A neuron-specific antiviral mechanism prevents lethal flaviviral infection of mosquitoes.

Mosquitoes are natural vectors for many etiologic agents of human viral diseases. Mosquito-borne flaviviruses can persistently infect the mosquito central nervous system without causing dramatic pathology or influencing the mosquito behavior and lifespan. The mechanism by which the mosquito nervous system resists flaviviral infection is still largely unknown. Here we report that an Aedes aegypti homologue of the neural factor Hikaru genki (AaHig) efficiently restricts flavivirus infection of the central nervous system. AaHig was predominantly expressed in the mosquito nervous system and localized to the plasma membrane of neural cells. Functional blockade of AaHig enhanced Dengue virus (DENV) and Japanese encephalitis virus (JEV), but not Sindbis virus (SINV), replication in mosquito heads and consequently caused neural apoptosis and a dramatic reduction in the mosquito lifespan.
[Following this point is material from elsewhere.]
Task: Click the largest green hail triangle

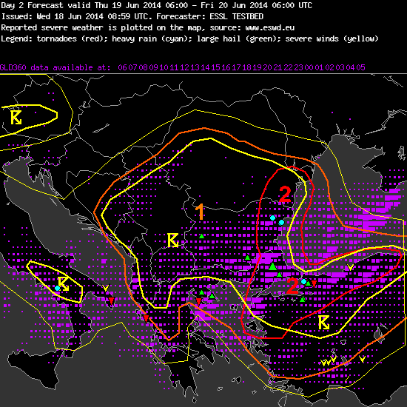Action: pos(272,266)
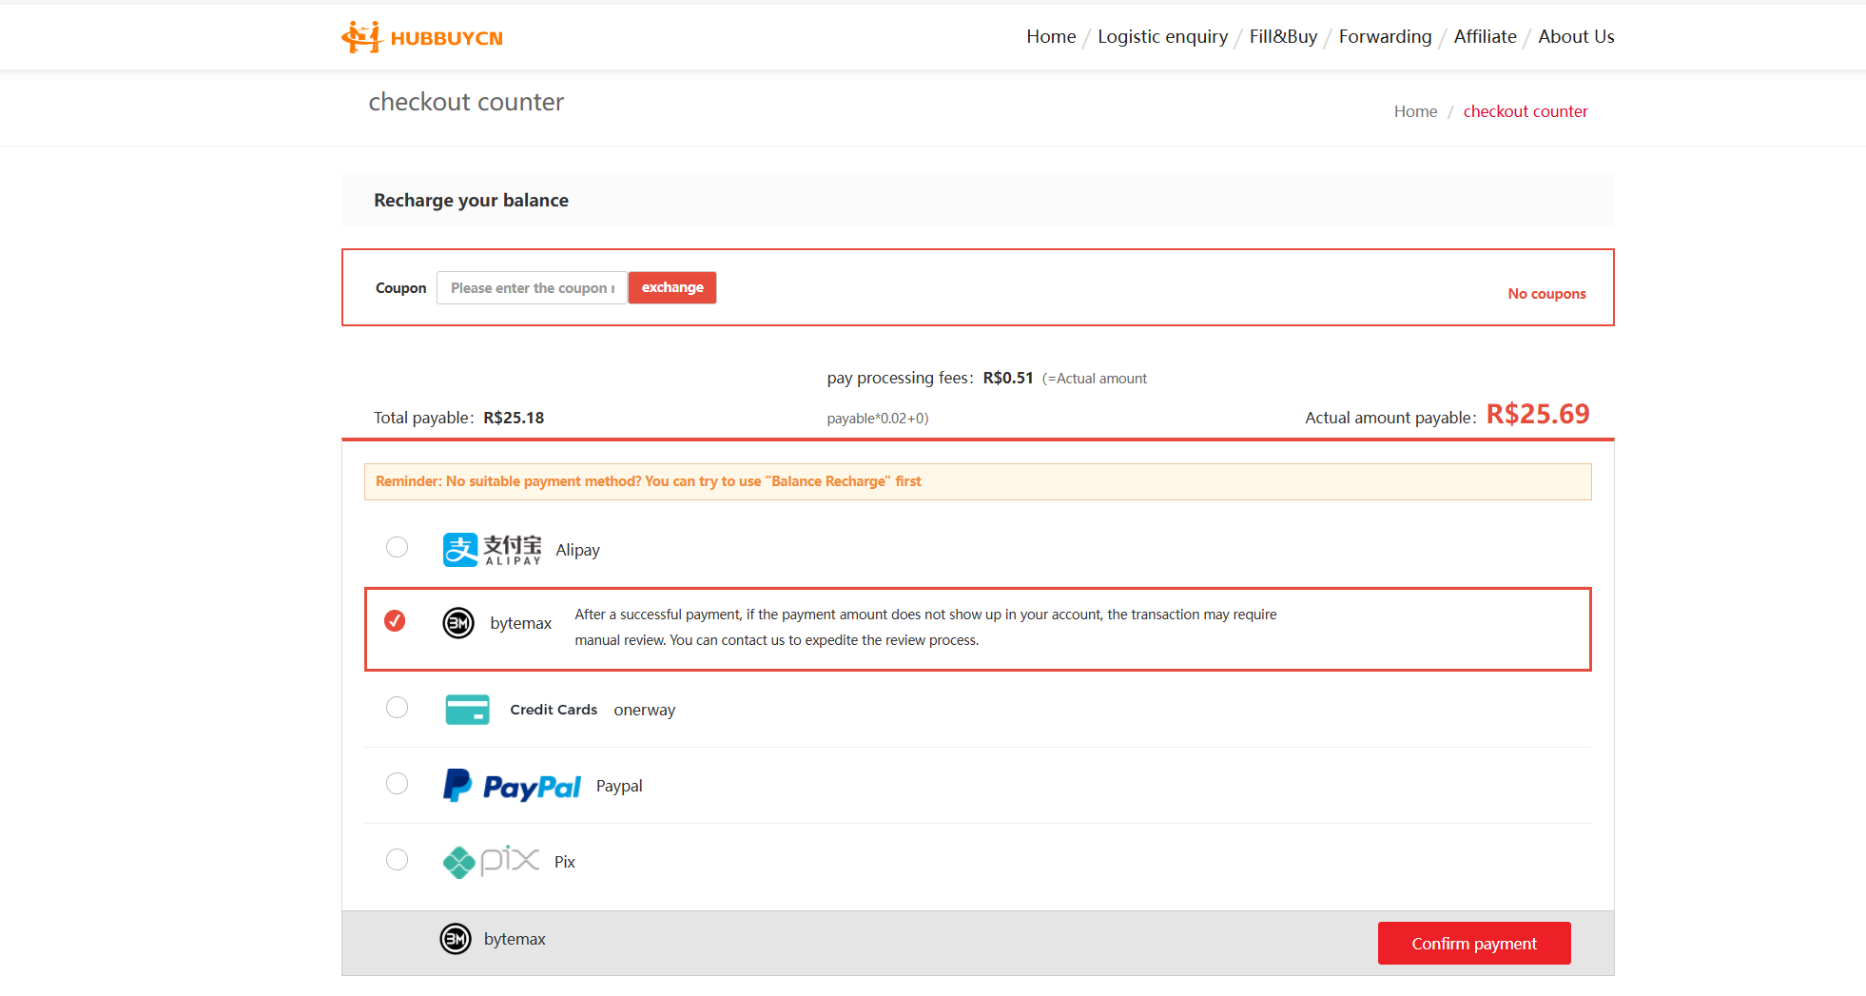Select the Alipay radio button
This screenshot has width=1866, height=996.
click(x=397, y=547)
Consistently, delivery of recombinant AaHig to mosquitoes reduced viral infection. Furthermore, the membrane-localized AaHig directly interfaced with a highly conserved motif in the surface envelope proteins of DENV and JEV, and consequently interrupted endocytic viral entry into mosquito cells. Loss of either plasma membrane targeting or virion-binding ability rendered AaHig nonfunctional. Interestingly, Culex pipien pallens Hig also demonstrated a prominent anti-flavivirus activity, suggesting a functionally conserved function for Hig. Our results demonstrate that an evolutionarily conserved antiviral mechanism prevents lethal flaviviral infection of the central nervous system in mosquitoes, and thus may facilitate flaviviral transmission in nature.